They say there is no such thing as a cheap Porsche and yet today Good price or no dice Boxster is … a cheap Porsche. Could the low price make it an easy ramp to Porsche ownership? ISLANDr is it a rocky road to future spending?
The path, like yesterday’s 1979 Ford F-250 was certainly an interesting one. On the one hand, there were plenty of comments praising both the era from which the truck paid homage and the overall specification and condition of the large longbed. On the other hand, there it was $ 14,500 asking price that at a loss of 56 percent No dice came up short. That compilation of praise and passers-by may not be customized, but hopefully the cool truck will still find a new owner.
Speaking of new owners, many of you know it I recently purchased an older Porsche Boxster and is in the process of specifying pleases and trouble of its ownership to share with you all.

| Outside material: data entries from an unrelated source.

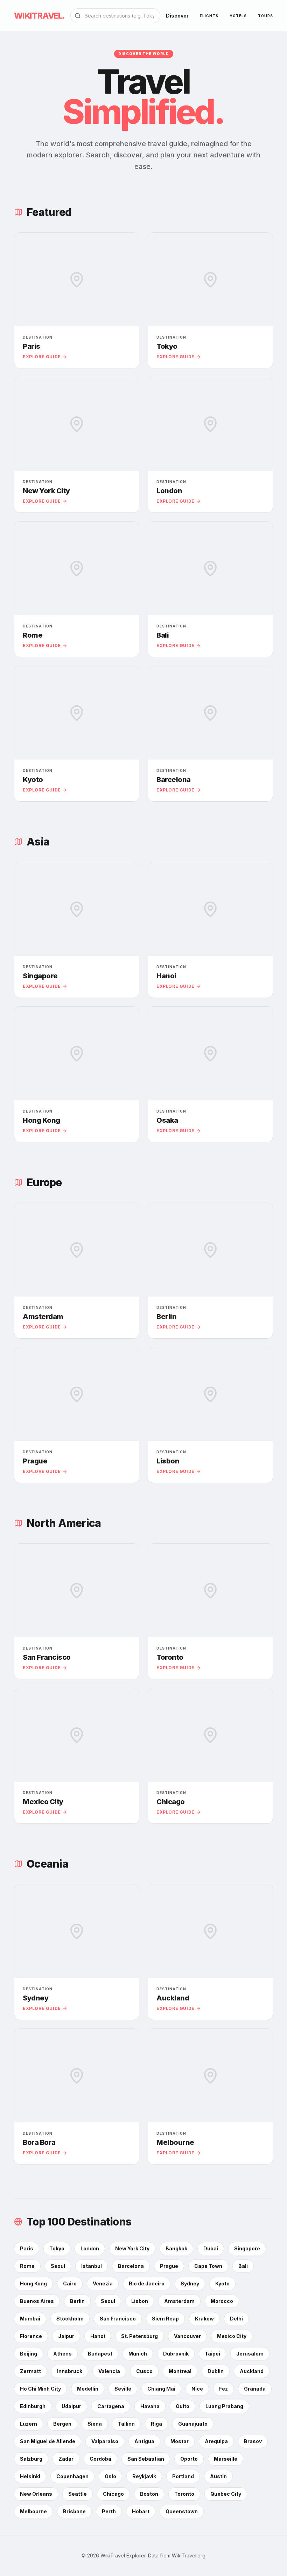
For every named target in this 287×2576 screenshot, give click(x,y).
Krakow (204, 2319)
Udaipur (71, 2406)
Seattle (77, 2494)
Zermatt (30, 2371)
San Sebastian (145, 2459)
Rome (27, 2266)
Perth (109, 2511)
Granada (255, 2389)
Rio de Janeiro (146, 2283)
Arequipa (216, 2441)
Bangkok (176, 2248)
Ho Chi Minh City (40, 2389)
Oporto (189, 2459)
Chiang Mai (161, 2389)
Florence (31, 2336)
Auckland (252, 2371)
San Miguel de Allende (47, 2441)
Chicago (113, 2494)
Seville (122, 2389)
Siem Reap (165, 2319)
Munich (137, 2354)
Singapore (247, 2248)
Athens (62, 2354)
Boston (149, 2494)
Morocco (222, 2301)
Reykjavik (144, 2476)
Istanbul (91, 2266)
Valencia (109, 2371)
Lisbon (139, 2301)
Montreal (180, 2371)
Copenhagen (72, 2476)
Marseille (225, 2459)
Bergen (62, 2424)
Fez (223, 2389)
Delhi (236, 2319)
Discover (177, 16)
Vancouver (187, 2336)
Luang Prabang (224, 2406)
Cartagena (110, 2406)
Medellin (87, 2389)
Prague (169, 2266)
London (89, 2248)
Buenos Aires (37, 2301)
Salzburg (31, 2459)
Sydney (190, 2283)
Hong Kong (33, 2283)
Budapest (100, 2354)
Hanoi (97, 2336)
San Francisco (118, 2319)
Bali (243, 2266)
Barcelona (131, 2266)
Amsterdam (179, 2301)
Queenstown (182, 2511)
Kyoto (222, 2283)
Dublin (216, 2371)
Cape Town (208, 2266)
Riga (156, 2424)
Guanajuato (193, 2424)
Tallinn (126, 2424)
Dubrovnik (176, 2354)
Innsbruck (69, 2371)
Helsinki (30, 2476)
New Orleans (36, 2494)
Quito (182, 2406)
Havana (150, 2406)
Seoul (58, 2266)
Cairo (70, 2283)
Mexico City (231, 2336)
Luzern (28, 2424)
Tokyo (56, 2248)
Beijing (28, 2354)
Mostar (179, 2441)
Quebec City (225, 2494)
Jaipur (66, 2336)
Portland (183, 2476)
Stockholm (70, 2319)
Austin (218, 2476)
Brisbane (74, 2511)
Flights (209, 16)
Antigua (144, 2441)
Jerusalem (250, 2354)
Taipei (212, 2354)
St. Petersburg (139, 2336)
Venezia (103, 2283)
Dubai (210, 2248)
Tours (265, 16)
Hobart (140, 2511)
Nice (197, 2389)
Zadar (66, 2459)
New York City (132, 2248)
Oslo (110, 2476)
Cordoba (100, 2459)
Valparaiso (104, 2441)
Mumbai (30, 2319)
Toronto (184, 2494)
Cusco (144, 2371)
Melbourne (33, 2511)
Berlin (77, 2301)
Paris (26, 2248)
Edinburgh (33, 2406)
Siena (95, 2424)
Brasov (253, 2441)
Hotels (238, 16)
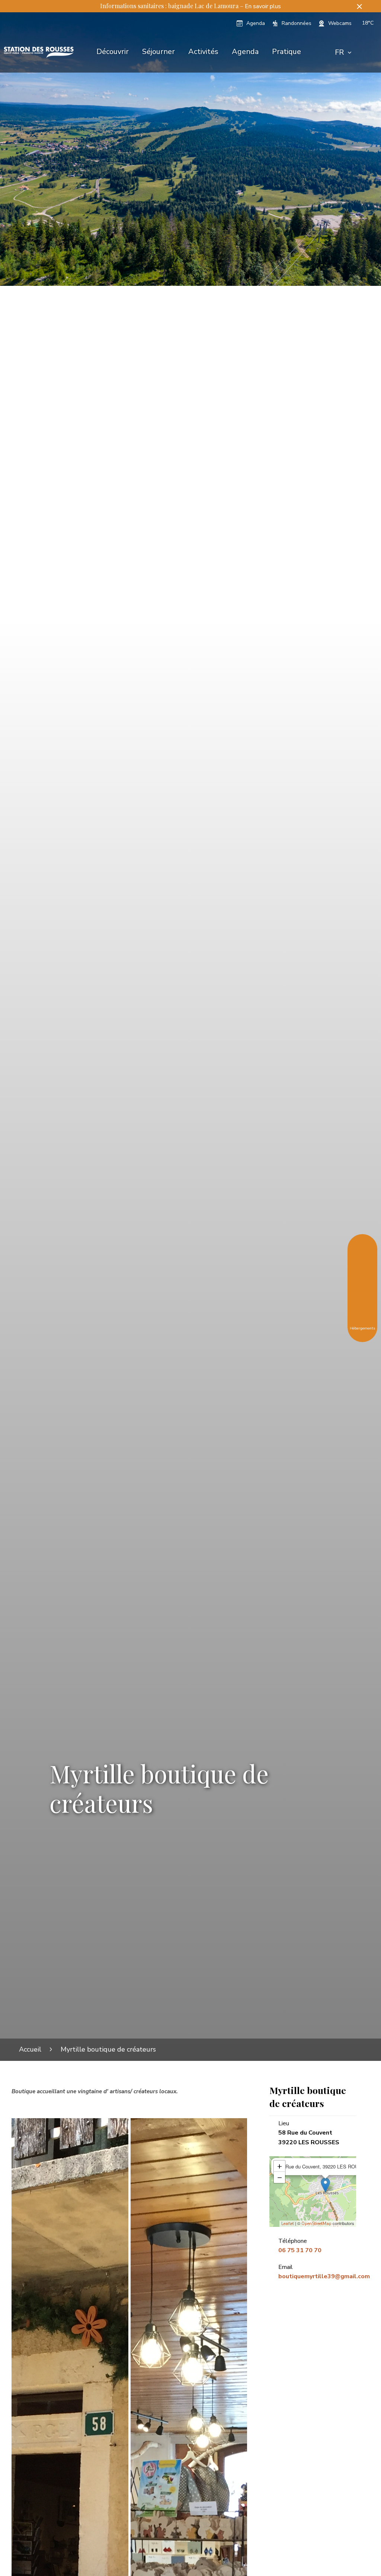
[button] (359, 6)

My experience may very well mean that one or more of you take the “Porsche leap” and pick up your own with a reasonable wrench sports car from the German car manufacturer. If you’re so bent over, then maybe this 1999 Porsche Boxster is a great place to start. It certainly seems to be the cheapest.
The ad for this variety over Savanna Beige is light on the details, though it does provide some prominent info. The pictures also tell a story. Here is everything the seller gives in the car description:
In very decent shape.
Runs and runs really well.
Top works manually. No electric.
Priced right to quick sale.
Pure title in hand.
OK, so first of all, we find out that the car has been 175,000 miles down the road. It’s a good bit of a road to a 986 and may make you wonder about the condition of waste materials and the like. Perhaps to alleviate these concerns a little, the seller notices that the car “Runs and drives really well.” Not just amazing, but “really good.”
On the downside, the seller beats the aesthetics of the car by saying that its appearance is just OK. The pictures show it, especially when we get into the interior. On the outside, there are a few obvious shortcomings. These include some paint chips and dents as well as the absence of both intake grilles and the front side marker lights.
The car later has 996 headlights with the more subtly colored turn signals. Some people strongly prefer them. The rear tailgate carries a Porsche badge instead of the expected one Boxster script. Factory Twists appear to be in decent shape, but there is no mention of how much life is left in the tires.
Upstairs, the convertible roof looks intact, albeit with a cloudy rear window. This is far too common on these cars. Less common is failure of the electric top mechanism, which is good because it is an expensive repair. It has failed on this car and requires man (or woman) muscles to put the top up or down.
Lowering the top reveals an interior that has seen better days. The seat upholstery is cracked and broken on both sides and shows foam padding places and pocket change sink holes in others. The rest of the interior looks grungy and needs deep cleaning, but at least looks intact. The rubber coating seems to hold itself.
Other things to note here are what is described as a “custom exhaust” and the seller’s claim that the car has a six-speed transmission. We do not see any of that exhaust beyond a two-tip output under the rear license plate, but hopefully the fit still maintains all the catalytic converters. With respect to six-step: Uunless it had a replacement gearbox from a later Boxster S, the only way it could have so many gears is if you count the other way around.
A quick VIN check shows that this Boxster is not an S and has 201-horsepower 2.5-liter pancake six under its now-manual roof. For those of you with your panties in a twist over the infamous IMS-bearing problem, you can relax. The error rate of 2.5 was about 1 percent, and if this car’s engine were to blow, it would have done so long before it hit 175,000 miles.
The title of the car is pure, and in fact we actually see it in one of the pictures in the ad. It is a good thing. From other photos we can see that the registration was due in December and the car is still wearing its 2020 tags. It may indicate old snapshots, or it may just be that the seller simply does not want to rebuild a car that is for sale. Whatever the reason, it needs 2021 tags and – if you live in California where this car is located – a smog test to get them.
The car costs you $ 3,500 before all registration rigmarole, and that makes it the cheapest drive and driving (really good, remember) Porsche Boxster in the country. Does it look like a deal?
What do you think is this worn out but apparently not worn out Boxster worth losing so much? Or is it actually too cheap considering how much more is likely to be needed to do it right?
Sacramento, California, Craigslistor go here if the ad disappears.